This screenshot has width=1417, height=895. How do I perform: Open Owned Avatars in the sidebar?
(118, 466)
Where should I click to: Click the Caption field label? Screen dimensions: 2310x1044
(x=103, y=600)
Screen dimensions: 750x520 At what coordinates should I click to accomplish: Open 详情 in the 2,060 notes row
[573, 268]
= = = = =
TASK OBJECTIVE: Only the span from the line with "Screen dimensions: 750x520" through the final line of the records goes in the output, each line unchanged.

WRITTEN ANSWER:
Screen dimensions: 750x520 At what coordinates should I click to accomplish: Open 详情 in the 2,060 notes row
[573, 268]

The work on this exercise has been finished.